* SOURCE DOCUMENT:
To be clear, I'm not asking if you can choose your religion or if you can choose what to label yourself or your views.
Can you choose what to believe or disbelieve? Or are such core convictions or biases inherent in the individual based on experiences? Or are they based on something else? If so, what?

I don't think there is any other choice but to choose. Unless you are philosophical materialist and you think consciousness is a delusion and the human mind is a finite state automaton machine.

But I think you have the question backwards. There are "choices" and there are "decisions". Decisions are based on reasons. True choices are not based on reasons. Do you like chocolate ice cream or vanilla ice cream? You can't answer with "I just like chocolate better" because this answer proves my point. Some things we choose are not based on reasons. It's just a choice.

Ideas are like clothing. You try them on and see how they look and feel. Sometimes you like it. Sometimes you don't.
 

PureX

Veteran Member
The only way for me to "let go" of the conviction that I'm right (and my conviction doesn't haven't to be absolute, it can be probabilistic) is to be presented with evidence that my conviction is unjustified. And that's not something I choose.

* LISTED RECORDS:
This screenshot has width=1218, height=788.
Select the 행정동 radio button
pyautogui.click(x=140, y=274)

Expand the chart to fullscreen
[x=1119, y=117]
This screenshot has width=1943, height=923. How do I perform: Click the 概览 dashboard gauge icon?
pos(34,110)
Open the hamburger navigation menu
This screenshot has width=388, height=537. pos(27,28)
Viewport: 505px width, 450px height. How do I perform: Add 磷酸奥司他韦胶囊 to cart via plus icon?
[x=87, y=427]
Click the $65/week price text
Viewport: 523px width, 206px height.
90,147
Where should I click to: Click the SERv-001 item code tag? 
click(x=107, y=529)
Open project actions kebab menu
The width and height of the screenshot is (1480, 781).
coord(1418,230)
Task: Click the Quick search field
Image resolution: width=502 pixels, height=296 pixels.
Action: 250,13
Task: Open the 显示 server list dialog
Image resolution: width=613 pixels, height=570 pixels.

* EXERCISES TO COMPLETE:
a – In the discussion of choosing beliefs, what are ideas compared to?
b – Return the part of the records that opens with the line containing "Task: Click the Quick search field" and closes with the end of the records, copying those lines exactly.

* SOLVED TASKS:
a – Clothing.

b –
Task: Click the Quick search field
Image resolution: width=502 pixels, height=296 pixels.
Action: 250,13
Task: Open the 显示 server list dialog
Image resolution: width=613 pixels, height=570 pixels.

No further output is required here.